Jeanne n'en avait pas terminé avec son mari. En effet, sous le nom de Louis XII, Louis d'Orléans, descendant de Charles V par la branche des Orléans, et mari de Jeanne de France devint roi….. et Jeanne reine de France. Entre la nécessité de conserver la Bretagne à la France par des accords complexes et le peu d'égards envers son épouse, la première préoccupation du roi fut de faire annuler son mariage avec Jeanne.

Un long et humiliant procès se déroula, quelque peu faussé par les intrigues et la perversité du roi qui "acheta en quelque sorte le pape Alexandre VI", un Borgia, afin d'obtenir l'annulation de son mariage. Pourtant Jeanne se défendit d'une manière très courageuse. La chronique de l'époque affirme qu'elle "fit preuve de caractère et d'une grandeur d'âme peu commune".

A la fin de l'année 1498, la nullité du mariage est prononcée et le roi Louis XII épousa aussitôt Anne de Bretagne, donnant comme lot de consolation le duché du Berry à son ex-épouse.

Jeanne duchesse de Berry

Jeanne fait une entrée solennelle dans son duché le 13 mars 1499, elle restera 7 ans entre son palais de Bourges construit par le duc Jean et Châtillon-sur-Indre. Commence alors pour l'ex-reine, une vie extra-ordinaire. Elle devient très vite "la bonne duchesse", dans une ville qui venait de subir "le grand incendie de la Madeleine", en 1487, lequel détruisit des milliers de maisons de Bourges. Elle avait semble-t-il hérité de la volonté et du sens de l'organisation de son père Louis XI, et elle s'attela à la tâche de relever sa capitale. Elle laisse le souvenir d'une femme qui s'est intéressé au fonctionnement concret de l'administration du duché, dans les directions les plus diverses. Ainsi, elle se préoccupe des ouvriers et de leur salaire qui fut réajusté, une idée bien moderne ! Elle surveille aussi, écrit Emile Meslé, la justice qu'elle réorganise. Mais c'est dans le domaine de l'enseignement qu'elle fut exemplaire. Elle est à l'origine de bourses pour les étudiants en difficultés financières. Elle aide les pauvres, et en "dote les filles". Enfin c'est elle qui fonde ou relève le collège Sainte Marie de Bourges. Depuis 1464, Bourges possédait une Université et plusieurs écoles, accrochées aux chapitres. Jeanne va plus loin afin de créer une école secondaire entre l'enseignement supérieur et le primaire. A partir de 1502, elle fait achever le collège Sainte Marie et participe aux frais d'entretien. Dans son testament, elle n'oubliera pas cette œuvre. Elle se préoccupe enfin "des filles libertines", en cherchant le moyen pour les rééduquer.

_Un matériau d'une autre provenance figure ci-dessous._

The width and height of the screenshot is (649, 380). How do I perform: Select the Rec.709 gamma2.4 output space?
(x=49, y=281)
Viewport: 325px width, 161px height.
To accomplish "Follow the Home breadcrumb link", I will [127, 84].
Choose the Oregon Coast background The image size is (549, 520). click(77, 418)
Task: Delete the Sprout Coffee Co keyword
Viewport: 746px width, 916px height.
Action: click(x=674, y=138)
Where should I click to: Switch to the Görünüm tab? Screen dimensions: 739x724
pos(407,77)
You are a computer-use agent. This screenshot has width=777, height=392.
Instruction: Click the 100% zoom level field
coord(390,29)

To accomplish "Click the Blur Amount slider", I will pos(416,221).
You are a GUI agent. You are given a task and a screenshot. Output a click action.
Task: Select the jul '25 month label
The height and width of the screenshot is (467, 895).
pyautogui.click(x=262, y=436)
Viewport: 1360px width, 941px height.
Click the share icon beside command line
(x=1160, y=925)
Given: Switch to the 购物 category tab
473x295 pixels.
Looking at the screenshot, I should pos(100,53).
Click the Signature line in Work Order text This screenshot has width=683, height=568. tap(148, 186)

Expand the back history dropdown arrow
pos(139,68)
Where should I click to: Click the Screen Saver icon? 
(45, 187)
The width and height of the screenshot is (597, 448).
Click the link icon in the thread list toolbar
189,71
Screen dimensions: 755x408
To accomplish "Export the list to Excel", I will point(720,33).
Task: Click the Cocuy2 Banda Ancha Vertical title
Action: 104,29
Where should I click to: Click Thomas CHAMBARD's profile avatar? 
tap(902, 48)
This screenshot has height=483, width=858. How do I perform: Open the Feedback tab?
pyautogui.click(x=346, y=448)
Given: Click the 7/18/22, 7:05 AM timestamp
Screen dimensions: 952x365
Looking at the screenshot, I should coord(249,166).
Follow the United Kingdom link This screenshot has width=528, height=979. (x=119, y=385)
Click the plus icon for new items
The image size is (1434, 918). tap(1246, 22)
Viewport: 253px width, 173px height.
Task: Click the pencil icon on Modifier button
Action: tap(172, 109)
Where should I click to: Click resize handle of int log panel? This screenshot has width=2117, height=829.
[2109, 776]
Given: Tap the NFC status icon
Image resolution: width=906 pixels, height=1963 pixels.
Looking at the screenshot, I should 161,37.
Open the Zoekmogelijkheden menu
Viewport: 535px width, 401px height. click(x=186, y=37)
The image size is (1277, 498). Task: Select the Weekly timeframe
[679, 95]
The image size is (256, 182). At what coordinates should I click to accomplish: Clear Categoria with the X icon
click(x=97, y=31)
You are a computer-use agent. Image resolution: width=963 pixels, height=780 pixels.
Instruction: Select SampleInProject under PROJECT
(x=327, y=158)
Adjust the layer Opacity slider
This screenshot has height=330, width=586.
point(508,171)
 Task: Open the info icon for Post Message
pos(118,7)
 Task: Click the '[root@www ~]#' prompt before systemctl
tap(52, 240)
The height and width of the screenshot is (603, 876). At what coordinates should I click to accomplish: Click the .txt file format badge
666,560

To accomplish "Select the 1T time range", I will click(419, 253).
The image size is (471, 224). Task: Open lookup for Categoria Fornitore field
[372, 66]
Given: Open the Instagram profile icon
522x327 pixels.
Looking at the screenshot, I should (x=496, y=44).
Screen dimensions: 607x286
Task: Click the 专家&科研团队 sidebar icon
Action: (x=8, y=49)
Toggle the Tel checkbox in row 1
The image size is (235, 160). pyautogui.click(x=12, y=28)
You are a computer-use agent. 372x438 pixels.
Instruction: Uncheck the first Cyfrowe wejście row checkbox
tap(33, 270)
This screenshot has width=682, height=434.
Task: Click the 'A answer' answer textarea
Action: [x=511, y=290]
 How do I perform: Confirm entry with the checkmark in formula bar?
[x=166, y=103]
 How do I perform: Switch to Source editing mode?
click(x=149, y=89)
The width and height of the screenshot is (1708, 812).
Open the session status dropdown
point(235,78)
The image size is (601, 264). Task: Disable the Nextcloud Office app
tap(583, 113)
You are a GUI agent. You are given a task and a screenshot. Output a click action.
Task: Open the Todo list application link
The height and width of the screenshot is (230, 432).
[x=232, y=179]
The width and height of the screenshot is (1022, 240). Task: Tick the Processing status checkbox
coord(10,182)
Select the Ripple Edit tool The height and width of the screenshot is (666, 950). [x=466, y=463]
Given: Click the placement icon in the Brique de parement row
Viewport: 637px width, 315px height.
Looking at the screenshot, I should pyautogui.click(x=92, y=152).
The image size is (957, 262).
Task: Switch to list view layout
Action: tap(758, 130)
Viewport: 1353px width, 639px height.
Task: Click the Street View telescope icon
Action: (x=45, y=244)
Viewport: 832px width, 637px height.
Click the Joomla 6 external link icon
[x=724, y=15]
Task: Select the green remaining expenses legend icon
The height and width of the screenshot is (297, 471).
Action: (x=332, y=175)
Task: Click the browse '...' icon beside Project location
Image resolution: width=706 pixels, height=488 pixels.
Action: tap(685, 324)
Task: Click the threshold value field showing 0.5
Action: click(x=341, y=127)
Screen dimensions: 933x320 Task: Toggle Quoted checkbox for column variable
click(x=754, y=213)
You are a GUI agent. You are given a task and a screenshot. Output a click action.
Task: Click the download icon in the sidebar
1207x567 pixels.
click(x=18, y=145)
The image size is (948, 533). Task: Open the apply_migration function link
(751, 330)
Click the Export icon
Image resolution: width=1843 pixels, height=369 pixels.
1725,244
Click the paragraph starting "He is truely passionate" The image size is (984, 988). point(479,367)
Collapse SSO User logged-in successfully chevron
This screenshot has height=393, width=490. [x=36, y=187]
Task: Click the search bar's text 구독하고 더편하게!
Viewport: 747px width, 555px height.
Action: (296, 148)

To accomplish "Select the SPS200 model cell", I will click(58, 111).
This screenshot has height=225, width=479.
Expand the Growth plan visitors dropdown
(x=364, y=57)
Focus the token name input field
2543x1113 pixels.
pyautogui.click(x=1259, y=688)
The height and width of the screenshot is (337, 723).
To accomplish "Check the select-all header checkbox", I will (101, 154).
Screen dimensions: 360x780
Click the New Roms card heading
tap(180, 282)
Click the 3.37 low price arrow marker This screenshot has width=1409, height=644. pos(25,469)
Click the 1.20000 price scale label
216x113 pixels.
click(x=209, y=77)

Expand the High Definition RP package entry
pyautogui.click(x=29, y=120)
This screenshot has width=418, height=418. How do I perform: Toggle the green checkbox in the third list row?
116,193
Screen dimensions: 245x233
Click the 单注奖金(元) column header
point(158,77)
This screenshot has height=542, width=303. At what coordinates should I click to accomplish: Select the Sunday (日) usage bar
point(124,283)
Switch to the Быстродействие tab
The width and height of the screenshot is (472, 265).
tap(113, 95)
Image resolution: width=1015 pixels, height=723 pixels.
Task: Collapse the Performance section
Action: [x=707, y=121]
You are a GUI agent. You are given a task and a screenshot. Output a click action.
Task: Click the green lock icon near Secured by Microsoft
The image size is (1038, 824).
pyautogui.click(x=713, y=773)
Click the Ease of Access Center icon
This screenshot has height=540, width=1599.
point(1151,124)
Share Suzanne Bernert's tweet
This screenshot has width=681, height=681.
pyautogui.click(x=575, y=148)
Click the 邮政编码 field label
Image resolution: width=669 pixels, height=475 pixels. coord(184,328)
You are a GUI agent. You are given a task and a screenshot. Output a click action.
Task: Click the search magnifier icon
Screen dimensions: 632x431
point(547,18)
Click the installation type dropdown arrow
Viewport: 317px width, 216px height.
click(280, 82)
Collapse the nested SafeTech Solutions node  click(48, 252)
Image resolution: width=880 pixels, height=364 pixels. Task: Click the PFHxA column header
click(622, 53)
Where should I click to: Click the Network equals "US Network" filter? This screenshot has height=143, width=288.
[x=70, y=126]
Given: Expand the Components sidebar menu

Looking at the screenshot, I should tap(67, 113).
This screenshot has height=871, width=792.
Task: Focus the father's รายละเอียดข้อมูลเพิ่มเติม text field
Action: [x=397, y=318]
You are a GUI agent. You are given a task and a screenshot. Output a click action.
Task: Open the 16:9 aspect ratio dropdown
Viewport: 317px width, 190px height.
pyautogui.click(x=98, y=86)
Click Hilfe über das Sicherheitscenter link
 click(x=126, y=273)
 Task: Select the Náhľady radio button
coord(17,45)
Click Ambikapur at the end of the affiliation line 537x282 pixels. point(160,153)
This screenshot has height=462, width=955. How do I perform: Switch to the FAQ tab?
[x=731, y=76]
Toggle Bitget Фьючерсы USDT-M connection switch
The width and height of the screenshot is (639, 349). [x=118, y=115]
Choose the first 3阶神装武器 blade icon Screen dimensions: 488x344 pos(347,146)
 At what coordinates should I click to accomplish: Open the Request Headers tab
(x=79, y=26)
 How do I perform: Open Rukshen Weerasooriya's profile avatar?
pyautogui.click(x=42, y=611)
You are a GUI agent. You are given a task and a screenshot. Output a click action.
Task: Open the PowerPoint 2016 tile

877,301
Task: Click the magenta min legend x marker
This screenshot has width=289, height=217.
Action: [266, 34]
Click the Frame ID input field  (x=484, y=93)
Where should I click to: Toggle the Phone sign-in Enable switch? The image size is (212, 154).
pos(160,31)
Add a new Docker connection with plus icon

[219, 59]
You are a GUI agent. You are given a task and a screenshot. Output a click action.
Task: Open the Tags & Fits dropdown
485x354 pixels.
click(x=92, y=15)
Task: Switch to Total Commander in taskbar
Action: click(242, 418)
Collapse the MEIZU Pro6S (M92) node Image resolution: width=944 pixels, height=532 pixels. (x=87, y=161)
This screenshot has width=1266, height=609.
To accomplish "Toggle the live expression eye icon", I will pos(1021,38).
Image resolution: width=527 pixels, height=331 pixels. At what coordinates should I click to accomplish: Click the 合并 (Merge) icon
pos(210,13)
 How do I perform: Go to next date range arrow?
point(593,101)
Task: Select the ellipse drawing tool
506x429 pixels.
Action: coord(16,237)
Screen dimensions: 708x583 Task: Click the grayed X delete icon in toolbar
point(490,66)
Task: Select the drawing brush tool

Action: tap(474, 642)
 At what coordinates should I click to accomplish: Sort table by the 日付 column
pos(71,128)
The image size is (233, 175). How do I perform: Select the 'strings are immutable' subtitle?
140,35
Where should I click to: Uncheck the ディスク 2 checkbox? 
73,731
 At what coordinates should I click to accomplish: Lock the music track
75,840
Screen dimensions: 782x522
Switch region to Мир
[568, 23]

Encore un soucis bien actuel……au XXI e siècle. Jeanne, en très peu de temps, devient à la fois populaire et aimée. Le soin qu'elle prodigue aux malades est exemplaire. Elle reste à Bourges en 1499 lors d'une grande épidémie de peste, alors que les autorités locales ne songeaient qu'à fuir. C'est dans le domaine religieux qu'elle s'affirme le plus, avec sa dévotion à la Vierge et la fondation à Bourges d'un ordre religieux en 1502.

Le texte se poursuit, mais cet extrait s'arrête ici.